Steric Restraints in Redox-Active Guanidine Ligands and Their Impact on Coordination Chemistry.

The introduction of redox-active ligands into coordination compounds is attractive for a number of applications; intramolecular electron transfer between a redox-active ligand and a metal is the basis for applications in switchable devices and advanced redox catalysis for multielectron substrate activations. A fine-tuning of the properties of redox-active ligands focusses on the redox potential and frontier orbital energies, as well as the steric demand and coordination mode. In this work, we report the first synthesis of new o-diguanidino-benzene ligands in which the two guanidino groups are connected through an alkyl chain of different length.
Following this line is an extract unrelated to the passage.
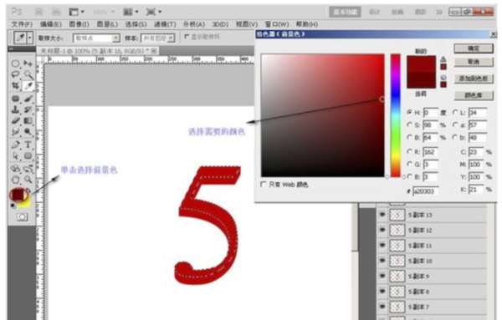Viewport: 502px width, 320px height.
Task: Select the Crop tool
Action: click(15, 86)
The introduction of an ethylene bridge between the two guanidino groups turns a strongly coordinating ligand into a noncoordinating molecule, while keeping its strong Brønsted basicity. These features qualify the ethylene-bridged compound as a powerful alternative to Huenig's base, diisopropyl-ethyl-amine. The change from an ethylene to a propylene bridge switches back on the coordination ability. It is also possible to introduce a methyl group to the central C atom of the propylene bridge without loss of nucleophilic properties. The analysis, based on a variety of metal complexes, identifies three structural parameters to assay the structural restraint. Macrocyclic tetraguanidines are also formed.